| Long advance scheduling is often
the bane of music presenters, and so it proved again last
week at the Miami International Piano Festival.
Paul Lewis, the star attraction of the festival's "Discovery
Series," canceled his recital Thursday night because
of illness. Fortunately, festival regular Mihaela Ursuleasa
happened to be in town and kindly agreed to fill the gap by
performing in Lewis' place.
Under the circumstances, it would be ungracious to say that
the Romanian pianist's performance at the Lincoln Theatre
was something of a letdown. Ursuleasa is clearly a musician
with impressive talent and she displayed some of the exciting
bravura as well as poetic touch of previous local outings.
Yet despite a measure of inspired pianism, one came away
from Thursday's recital with the feeling that the musician,
25, has yet to find her niche in terms of repertoire and as
an artist.
The raw material is certainly there. Ursuleasa possesses
an admirable technique, yet one that, while exciting, becomes
a little wild and out of control under pressure. Also in legato
passages, she seems impatient and reluctant to relax and take
the time to let the music resonate.
Beethoven's Eroica Variations had moments of delicacy and
excitement. Ursuleasa's plainspun reading, however, seemed
like a work in progress, stinting on virtuosic sizzle, and,
more fatally, humor.
Her dexterity was undeniably impressive in Prokofiev's Sonata
No. 7, yet the wartime violence and intensity of this music
calls for greater sonorous heft than Ursuleasa provided. Liszt's
Mephisto Waltz was also unsteady rhythmically and wanting
in diablerie.
Schumann's Davidsbündlertänze, also performed by
Ursuleasa at the festival's Broward concerts in March, proved
more successful. Though the score's charm wasn't always evident,
the pianist firmly etched both the flamboyant Florestan and
ruminative Eusebius sides of Schumann's personality, and brought
some luminous, evocative playing to the more gentle episodes.

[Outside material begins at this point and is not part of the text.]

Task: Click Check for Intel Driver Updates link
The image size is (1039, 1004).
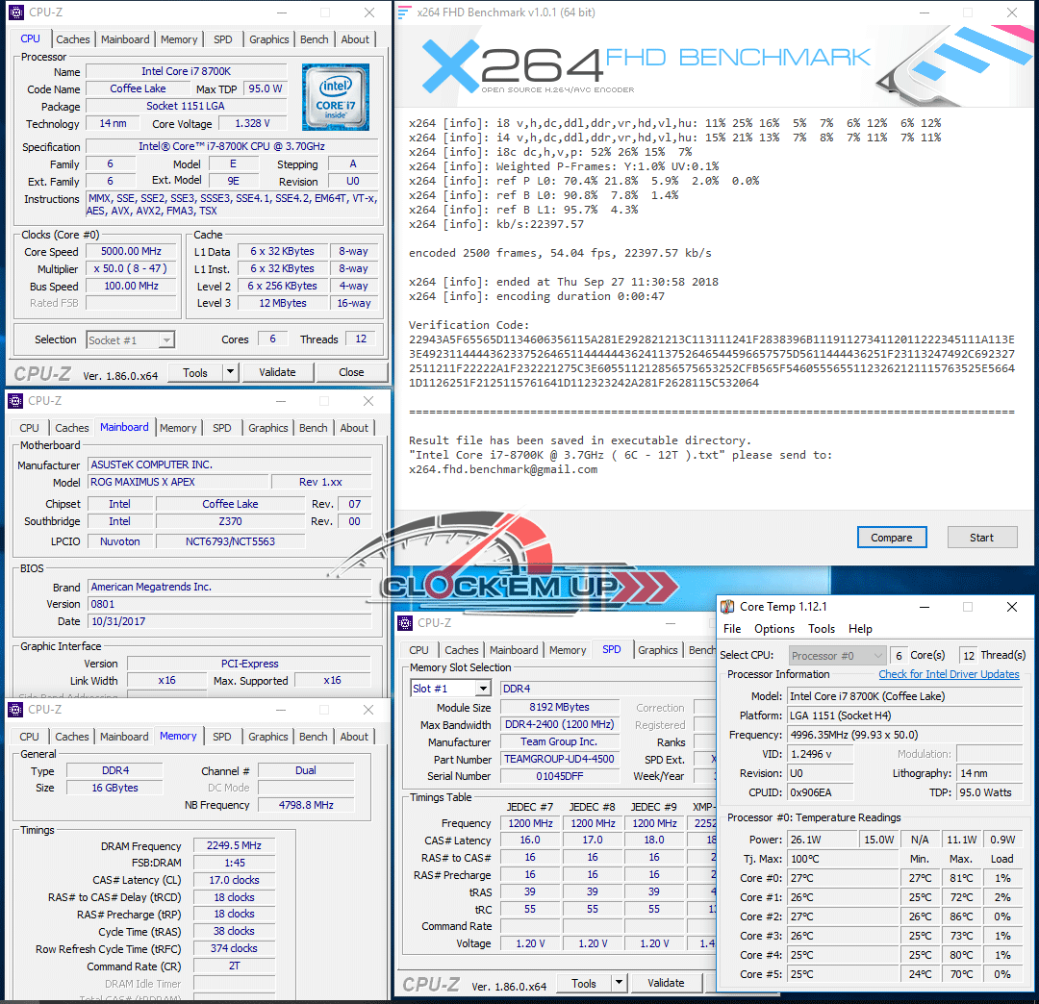Action: [949, 674]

Unsurprisingly, Bartok's Two Romanian Dances drew the most
convincing performance of the evening. Ursuleasa fairly attacked
the music with great intensity, bringing pungent rhythmic
punch to Bartok's sharp accents. Her idiomatic and dazzling
playing was fully in sync with the music's sarcastic and edgy
folkloric bite.
Ursuleasa began the evening with a brief tribute to longtime
Miami music critic James Roos, who passed away earlier in
the day. Her rapt and poised rendering of Chopin's Nocturne
in C-sharp minor made an apt and touching homage.